Однако, чтобы самосожжение стало политически уместным актом, должен быть кто-то, кто сможет поделиться историей о случившемся. Многие люди (крестьяне в Индии, монахи на Тибете) погибли напрасно только потому, что их истории самосожжения не смогли найти достойных пересказчиков. Вскоре после своей смерти Ян Палах начал вторую жизнь в качестве литературного персонажа, появляясь в бесчисленных пьесах, стихах, романах и очерках. От Пьера Паоло Пазолини до Эрнесто Сабато, от Вацлава Гавела до Милана Кундера, как восточноевропейские, так и западные авторы много писали о поступке Палаха и его значении[292]

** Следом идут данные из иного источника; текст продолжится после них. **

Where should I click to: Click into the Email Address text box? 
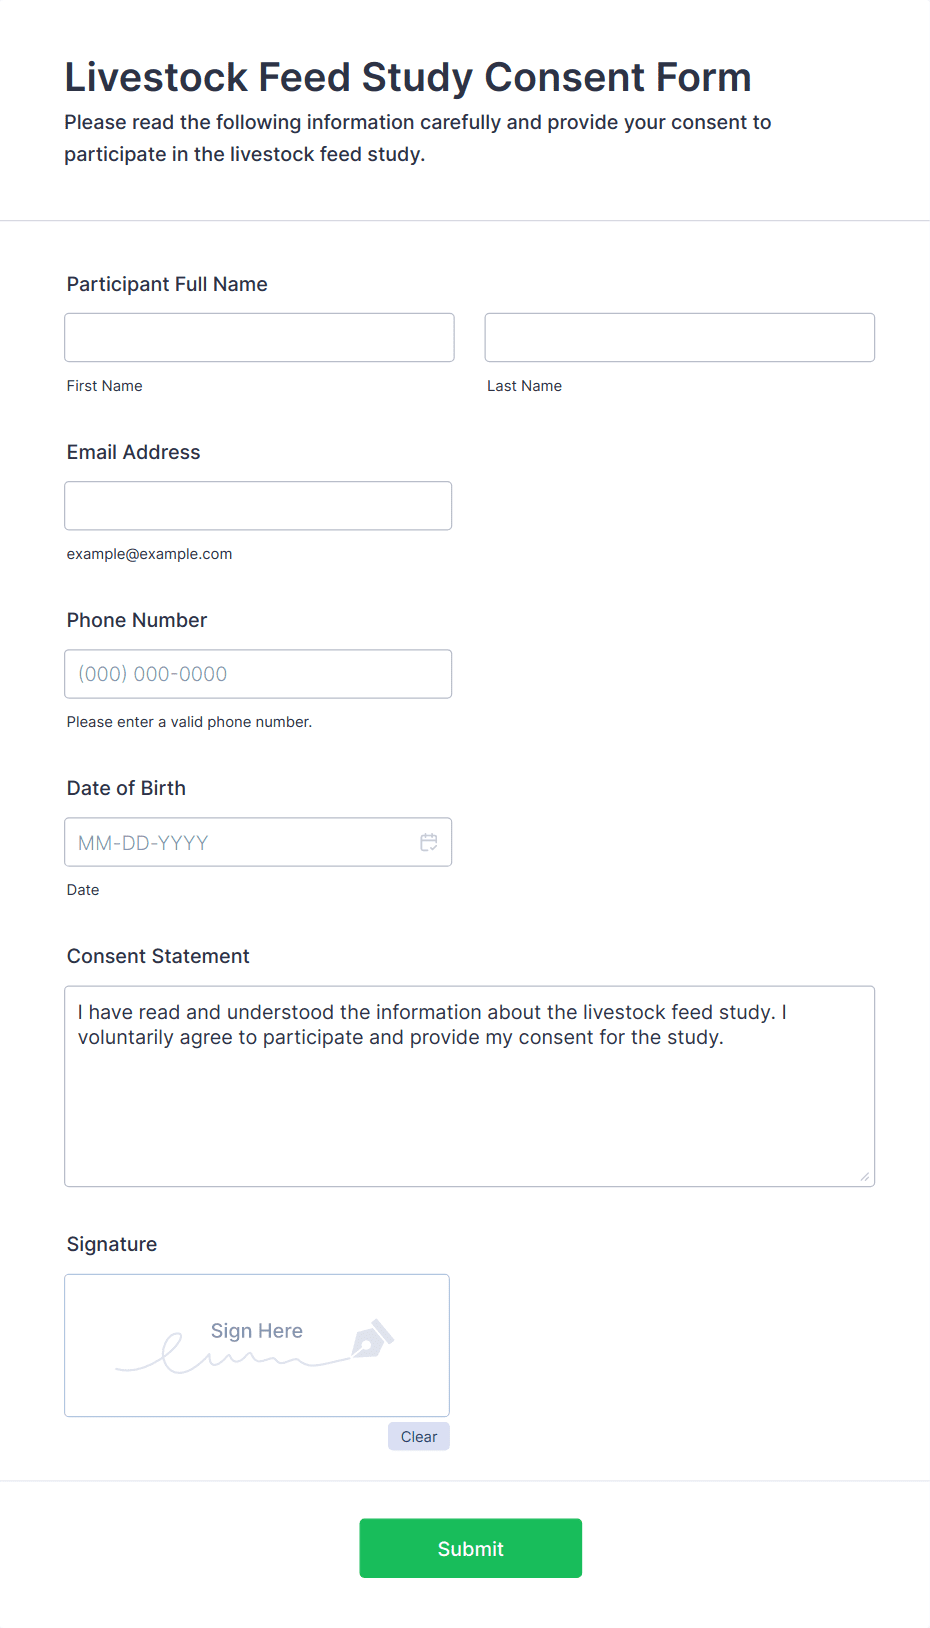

. Совсем недавно перед нами, так сказать, воплощалась история Мохаммеда Буазизи[293].Чтобы самосожжение имело бо́льшую политическую эффективность, необходимо не только присутствие рассказчика, но и столкновение с угрызениями совести. Ничто, кажется, не работает лучше в формировании и распространении повествования о мученической смерти, чем вина. Смерть самосожженца, какой бы бравой она ни была, не принесет результатов, если пройдет незамеченной. То есть она должна случиться в сообществе, которое снедаемо чувством вины и мыслями о вине. Вина может быть вызвана различными факторами: привычной терпимостью к несправедливости, коллективной трусостью и этическим оцепенением, пассивностью перед политическим угнетением, пораженчеством перед лицом силы, будь то тоталитарное правительство или иностранная военная оккупация, которая воспринимается непобедимой, будучи при этом нелегитимной.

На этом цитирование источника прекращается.